Thursday, August 15, 2013: 2:00 PM
Nautilus 3 (Sheraton San Diego)
Microorganisms produce a wide variety of molecules through well programmed biosynthetic pathways. Their abundant biosynthetic enzymes represent a rich source of useful biocatalysts. This work aimed to discover new biocatalysts from microorganisms that can introduce functional groups to natural products for structural optimization. Streptomyces rimosus is an actinomycete known as the producer of oxytetracycline. We have recently discovered that it is a useful glycosylation biocatalyst. This bacterium can selectively introduce a 4'-deoxy-hex-4'-enopyranosiduronic acid moiety into the substrates such as quercetin and pradimicin analogs to generate novel glycosides. Pochonia chlamydosporia is a filamentous fungus that produces radicicol, an anticancer and antifungal natural product.
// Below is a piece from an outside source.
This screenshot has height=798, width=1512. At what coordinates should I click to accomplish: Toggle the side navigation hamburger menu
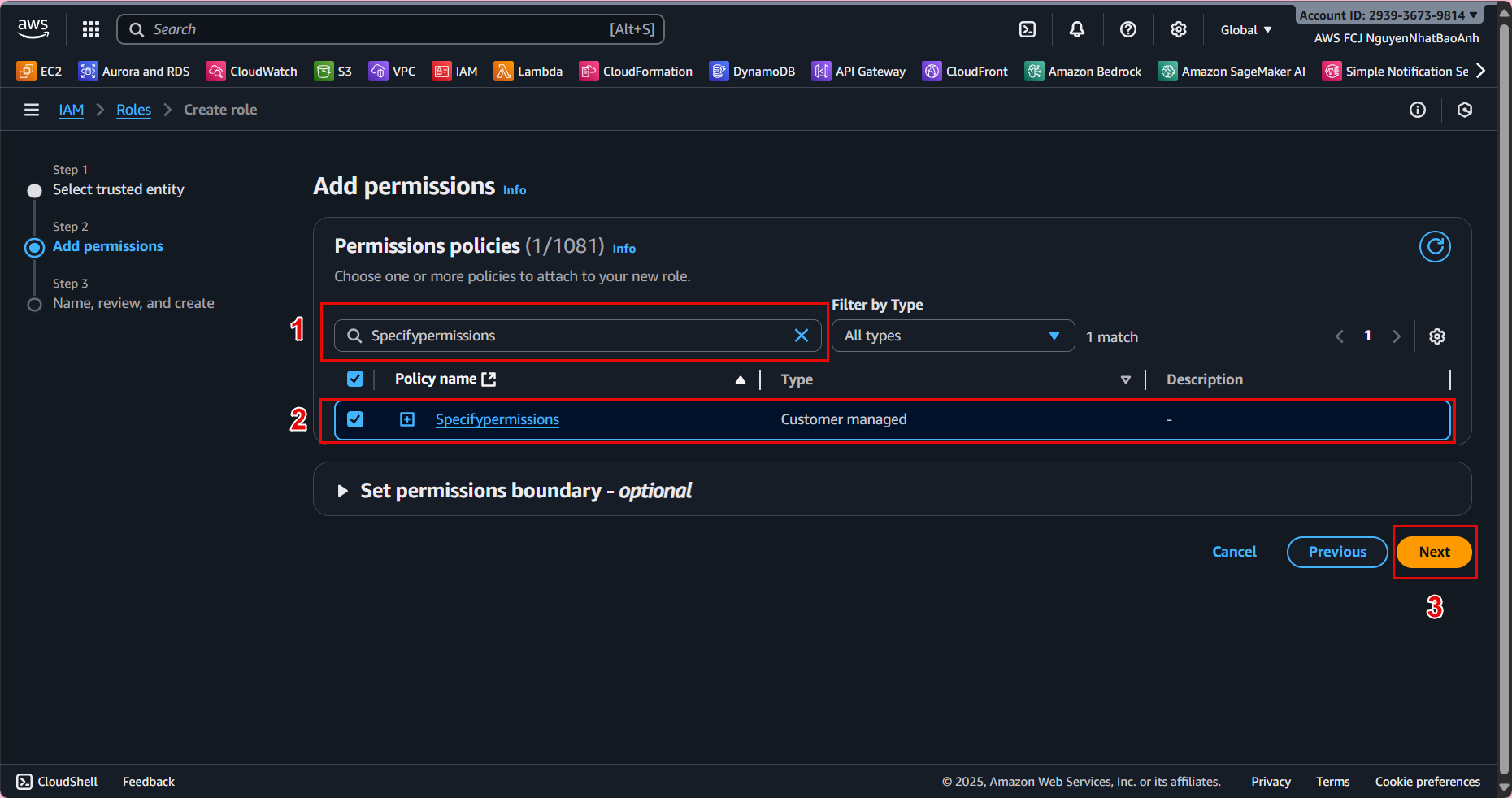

From the radicicol biosynthetic pathway, we have identified the first fungal flavin-dependent halogenase Rdc2. This enzyme catalyzes the in vitro chlorination of monocillin IV, confirming that it is a post-PKS tailoring enzyme involved in radicicol biosynthesis. A homology model of Rdc2 indicated that the substrate binding site of this enzyme may accommodate a variety of compounds. In vitro studies confirmed that this enzyme has broad substrate specificity towards various aromatic substrates such as dihydroresorcylide, curcumin, isoquinolines and tetracyclines. Additionally, Rdc2 can catalyze dihalogenation to yield corresponding dihalogenated products. Further investigation into its specificity towards halogen donors revealed that this enzyme is also a brominase that can catalyze both mono- and dibromination. Collaborative actions of Rdc2 and another fungal biocatalyst, Beaueria bassiana, led to the synthesis of a novel chlorinated glycoside of dihydroresorcylide. Thus, Rdc2 represents a useful biocatalyst for prepration of halogenated molecules.